Apa itu Pajak Karbon?
Carbon Tax atau Pajak karbon didasarkan pada ide “Agar orang-orang mengurangi minat mereka akan ‘sesuatu’, mereka harus membayar atas ‘sesuatu’ tersebut”. Dalam hal ini, ‘sesuatu’ tersebut adalah “penggunaan bahan bakar fosil”. Secara harfiah, pajak karbon adalah pajak yang dikenakan pada kandungan karbon bahan bakar fosil yang mengakibatkan emisi gas rumah kaca, seperti metana dan karbon dioksida (Tax Foundation, 2020). Tujuannya adalah untuk mengurangi penggunaan bahan bakar fosil dan mendorong peralihan ke bahan bakar yang lebih ramah lingkungan (IMF, 2019).

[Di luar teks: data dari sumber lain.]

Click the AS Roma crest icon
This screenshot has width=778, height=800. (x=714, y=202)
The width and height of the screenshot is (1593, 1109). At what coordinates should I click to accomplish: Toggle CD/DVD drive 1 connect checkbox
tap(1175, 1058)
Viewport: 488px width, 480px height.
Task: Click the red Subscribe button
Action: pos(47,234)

Pajak karbon ada sebagai respon terhadap krisis iklim yang semakin memburuk sejak revolusi industri 1760. Memang, berbagai cara telah dilakukan umat manusia untuk mengurangi gas rumah kaca sebagai penyebab utama krisis iklim. Mulai dari penggunaan energi terbarukan, penggunaan teknologi carbon capture, hingga aksi-aksi untuk menyuarakan krisis iklim secara global. Namun, cara-cara popular tersebut dinilai belum cukup untuk untuk mencapai agenda net-zero emission sebelum ambang waktu kritis. Dibutuhkan solusi yang mampu menekan produksi gas rumah kaca seminimal mungkin sebelum ambang waktu kritis yang ditentukan, yaitu tahun 2030 (IPCC 2022). Nah, salah satu ide yang muncul adalah penggunaan pajak karbon ini.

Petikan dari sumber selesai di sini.